= Cloverport Independent Schools =

School district in Kentucky, United States

Cloverport Independent Schools is a school district serving Cloverport, Kentucky, and surrounding areas of far western Breckinridge County. The superintendent is Keith Haynes. The district also operates Kentucky Virtual Academy.

==Schools==
===Physical schools===
- William H. Natcher Elementary School (Grades PK-5)
- Frederick Fraize Middle School (Grades 6–8)
- Cloverport High School (Grades 9–12)

===Kentucky Virtual Academy===
Kentucky Virtual Academy (KYVA) is a virtual school operating in Cloverport School District, which enrolls students from all over Kentucky. It opened in fall 2023. In the first two years of KYVA's operation, it far surpassed the rest of Cloverport's schools in attendance; Cloverport's in-person schools had about 275 students, while KYVA had 2,800. Cloverport's state funding from Kentucky, which is dependent on the student attendance in the district, also increased from about $1.8 million to $19 million due to KYVA.

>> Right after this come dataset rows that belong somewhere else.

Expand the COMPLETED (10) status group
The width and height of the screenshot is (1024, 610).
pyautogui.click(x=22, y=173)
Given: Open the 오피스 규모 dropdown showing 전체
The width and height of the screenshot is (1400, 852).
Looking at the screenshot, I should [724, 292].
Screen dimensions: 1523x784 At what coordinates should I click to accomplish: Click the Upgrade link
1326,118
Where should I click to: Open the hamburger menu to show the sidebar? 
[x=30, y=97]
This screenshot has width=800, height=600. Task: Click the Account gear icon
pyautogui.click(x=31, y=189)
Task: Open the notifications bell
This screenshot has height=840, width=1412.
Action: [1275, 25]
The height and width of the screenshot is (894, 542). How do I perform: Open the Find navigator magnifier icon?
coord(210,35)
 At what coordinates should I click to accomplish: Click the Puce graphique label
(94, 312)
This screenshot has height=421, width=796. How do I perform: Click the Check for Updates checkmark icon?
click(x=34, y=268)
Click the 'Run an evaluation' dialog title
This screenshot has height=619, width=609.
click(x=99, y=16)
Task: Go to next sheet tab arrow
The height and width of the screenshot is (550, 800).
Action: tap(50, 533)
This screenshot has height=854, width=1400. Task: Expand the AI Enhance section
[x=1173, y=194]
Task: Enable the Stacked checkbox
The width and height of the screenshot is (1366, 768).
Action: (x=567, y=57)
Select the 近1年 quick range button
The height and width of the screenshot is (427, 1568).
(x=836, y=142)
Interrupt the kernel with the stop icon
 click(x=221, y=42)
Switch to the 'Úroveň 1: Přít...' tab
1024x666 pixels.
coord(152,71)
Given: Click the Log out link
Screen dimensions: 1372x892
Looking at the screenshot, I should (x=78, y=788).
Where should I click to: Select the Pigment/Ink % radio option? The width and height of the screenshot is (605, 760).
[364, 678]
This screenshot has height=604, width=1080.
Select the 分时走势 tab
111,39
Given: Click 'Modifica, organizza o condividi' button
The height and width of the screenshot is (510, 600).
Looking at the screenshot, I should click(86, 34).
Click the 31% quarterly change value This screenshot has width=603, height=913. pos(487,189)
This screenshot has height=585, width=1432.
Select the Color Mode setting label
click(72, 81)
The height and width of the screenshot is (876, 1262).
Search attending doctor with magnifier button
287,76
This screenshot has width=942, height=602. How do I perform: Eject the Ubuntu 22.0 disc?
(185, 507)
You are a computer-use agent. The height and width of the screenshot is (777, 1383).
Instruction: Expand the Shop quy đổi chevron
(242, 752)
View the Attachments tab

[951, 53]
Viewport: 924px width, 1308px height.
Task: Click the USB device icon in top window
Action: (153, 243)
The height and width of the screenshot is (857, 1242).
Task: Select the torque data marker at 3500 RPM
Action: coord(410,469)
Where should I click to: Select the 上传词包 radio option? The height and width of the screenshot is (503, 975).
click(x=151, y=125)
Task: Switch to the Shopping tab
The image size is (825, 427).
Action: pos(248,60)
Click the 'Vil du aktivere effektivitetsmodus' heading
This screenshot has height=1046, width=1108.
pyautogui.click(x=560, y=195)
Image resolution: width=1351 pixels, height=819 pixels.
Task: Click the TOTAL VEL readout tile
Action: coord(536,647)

In 2025, KYVA faced criticism from the Kentucky Department of Education and several state lawmakers for exceeding maximum class sizes and failing to administer required tests to students. The Department of Education supported capping virtual school attendance at 10% of a school district's in-person enrollment, but the state legislature passed a bill preventing such a cap being implemented.